>> Start GIVEN PASSAGE
I only remember a dream every year or so, but I realized on the way back from getting breakfast with friends this morning that a book I thought I’d been reading was entirely in a dream. It was a long dream with various dream-space fucked-up-ness to the setting building (No University space is that large, that nice… or has three large highly styled cafe/lounge spaces in the same complex) and interaction with various old acquaintances, but there was one section I didn’t realize was a dream because it was so normal:
< dream content >
I picked up a book (roughly A4 sized, and inch or so thick, nicely black cloth-bound with gold embossing) about code generation for a particular class of exotic hybrid-SIMD machines (I remember details, which are realistic, but not specific enough to pick out which machine) by David Padua (respected figure in parallel computing, who I’ve met at conferences) and a coauthor I couldn’t remember when I woke up. I got the book from a well stocked engineering library, and discussed it with various engineering types I know, including my current adviser.
>> End GIVEN PASSAGE
>> Start SOURCE MATERIAL
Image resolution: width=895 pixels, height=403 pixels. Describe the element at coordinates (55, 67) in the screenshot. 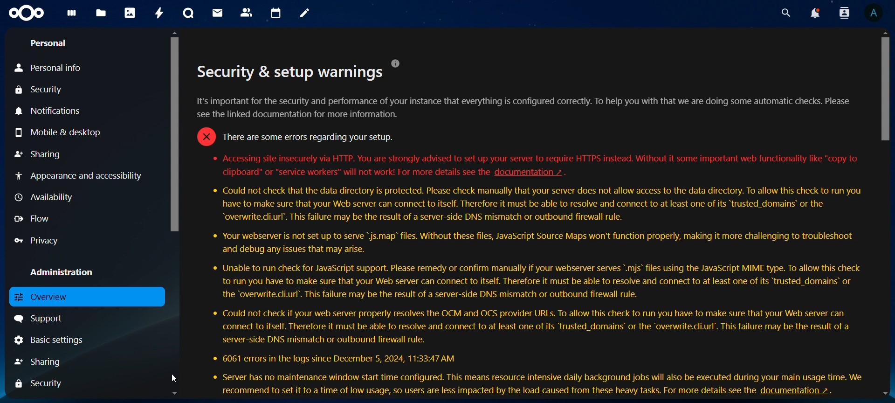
>> End SOURCE MATERIAL
→ **EXERCISES**:
**a.** According to the dream account, where did the narrator get the book about code generation?
**b.** For each statement, say whether it agrees with the dream account. Answer yes or no and quote the words of the account that decide it.
(i) The book in the dream had a black cloth binding with gold embossing.
(ii) On waking, the narrator could recall the name of the book's coauthor.
(iii) The narrator remembers dreams several times a month.
**c.** Carry on the dream account, picking up after its last sentence.

→ **WRITTEN ANSWERS**:
**a.** From a well stocked engineering library.

**b.**
(i) Yes: "nicely black cloth-bound with gold embossing"
(ii) No: "a coauthor I couldn’t remember when I woke up"
(iii) No: "I only remember a dream every year or so"

**c.**
< /dream content >
Until we were headed back from breakfast and I realized the setting was “improbable,” I was sure it had happened. When I got home I had to see if it was something I may have seen referenced – the content and authors were probably based on “Optimizing data permutations for SIMD devices.” which I read a year or two ago, but it isn’t an exact match. The description I remember also matches a section in Encyclopedia of Parallel Computing (four volume, $1500) book that I’ve never seen before (and now want access to). I also want the dream book, because it would be all kinds of useful for my MS project.